Tujuan Tugas: Lanjutkan teks tentang reformasi agraria di bawah ini, mulai setelah kalimat terakhirnya.

Presiden Joko Widodo baru-baru ini (21/02/2024) melantik Agus Harimurti Yudhoyono sebagai Menteri Agraria dan Tata Ruang/Kepala Badan Pertanahan Nasional, menggantikan Hadi Tjahjanto yang dipindahkan sebagai Menteri Koordinator Bidang Politik, Hukum, dan Keamanan. Dalam kesempatan tersebut, Presiden menyampaikan tiga pesan kepada AHY. Pertama, mendorong penyelesaian sertifikat tanah elektronik secara masif. Kedua, menyelesaikan penerbitan hak guna usaha (HGU) untuk mekanisme perdagangan karbon. Terakhir, menyelesaikan target 120 juta bidang tanah untuk terdaftar melalui pendaftaran tanah sistematis lengkap (PTSL). Presiden yakin AHY dapat mengemban tugas tersebut dengan baik berdasarkan rekam jejak dan latar belakangnya.
Pascapelantikan tersebut, hal pertama yang harus dilakukan AHY, selain tiga pesan di atas, adalah melanjutkan reformasi agraria yang selama ini telah berjalan. Hal ini telah menjadi isu yang serius dan kompleks, dengan konflik tanah yang terus meluas dan masalah keadilan agraria yang belum terpecahkan. Reformasi agraria yang diinginkan oleh pemerintah Indonesia, yang diatur dalam UU Pokok Agraria (UUPA), bertujuan untuk menciptakan keadilan dalam pengelolaan tanah dan memastikan bahwa tanah dapat digunakan untuk kesejahteraan rakyat. Namun, implementasi UUPA telah menghadapi berbagai tantangan dan hambatan, termasuk konflik pertanahan yang terus muncul dan ancaman terhadap prinsip-prinsip keadilan agraria.
Konflik pertanahan menjadi masalah utama yang menghambat reformasi agraria. Masalah ini tidak hanya terletak pada kekurangan regulasi, tetapi juga pada kurangnya keinginan baik dari pemerintah untuk menyelesaikan konflik tersebut. Direktorat Jenderal Penanganan Sengketa dan Konflik Pertanahan (DJPSKP) mengakui bahwa meskipun jumlah kasus konflik pertanahan relatif sedikit, penyelesaiannya memerlukan waktu yang cukup panjang dan rumit, melibatkan berbagai dimensi, termasuk hukum administrasi, tata usaha negara, perdata, pidana, dan bahkan hukum internasional.
Konflik pertanahan sering kali melibatkan masyarakat dengan korporasi, yang menunjukkan bahwa reformasi agraria tersebut belum berhasil menjawab ketimpangan penguasaan lahan. Organisasi non-pemerintah, seperti Komunitas Pengamat Agraria (KPA), menilai bahwa pembagian sertifikat tanah tidak cukup jika tidak diikuti oleh reformasi agraria yang memadai. Hal ini menunjukkan pentingnya reformasi agraria yang melibatkan penyelesaian konflik pertanahan dan redistribusi tanah, bukan hanya pembagian sertifikat tanah.

Data Sumber:
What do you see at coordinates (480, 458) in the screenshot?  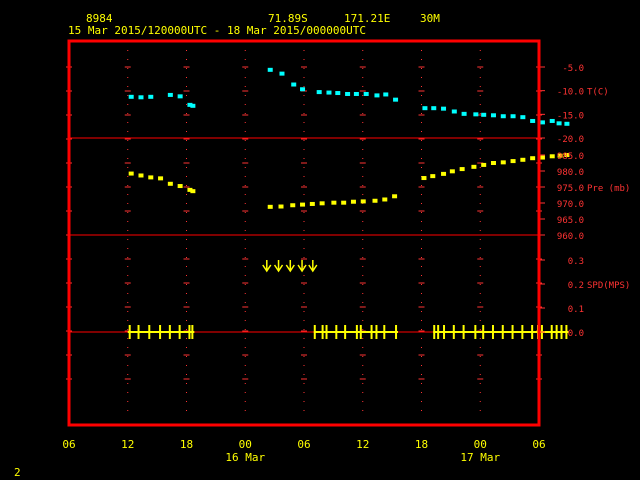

Jawaban Latihan:
Pada masa Orde Baru dan era Reformasi, terdapat berbagai UU sektoral yang berorientasi pada pembangunan ekonomi dan mereduksi UUPA sebagai UU yang mengatur pertanahan semata. Hal ini mengesampingkan prinsip-prinsip keadilan dan kepastian hukum reforma agraria. Misalnya, UU Mineral dan Batubara (Minerba) memberikan kemudahan perizinan yang diberikan kepada taipan tambang, memudarkan prinsip-prinsip kepastian hukum dan keadilan agraria.
Reformasi agraria di Indonesia masih berjuang untuk mencapai hasil yang diinginkan, dengan ancaman yang menghadang di depan. Solusi yang tepat mencakup peningkatan regulasi yang lebih efektif, penyelesaian konflik pertanahan yang cepat dan efektif, serta peningkatan keinginan baik dari pemerintah untuk menyelesaikan masalah ini. Keadilan agraria yang seimbang dan adil merupakan kunci untuk mencapai tujuan reformasi agraria, memastikan bahwa tanah dapat digunakan untuk kesejahteraan rakyat dan tidak hanya untuk kepentingan ekonomi atau investasi.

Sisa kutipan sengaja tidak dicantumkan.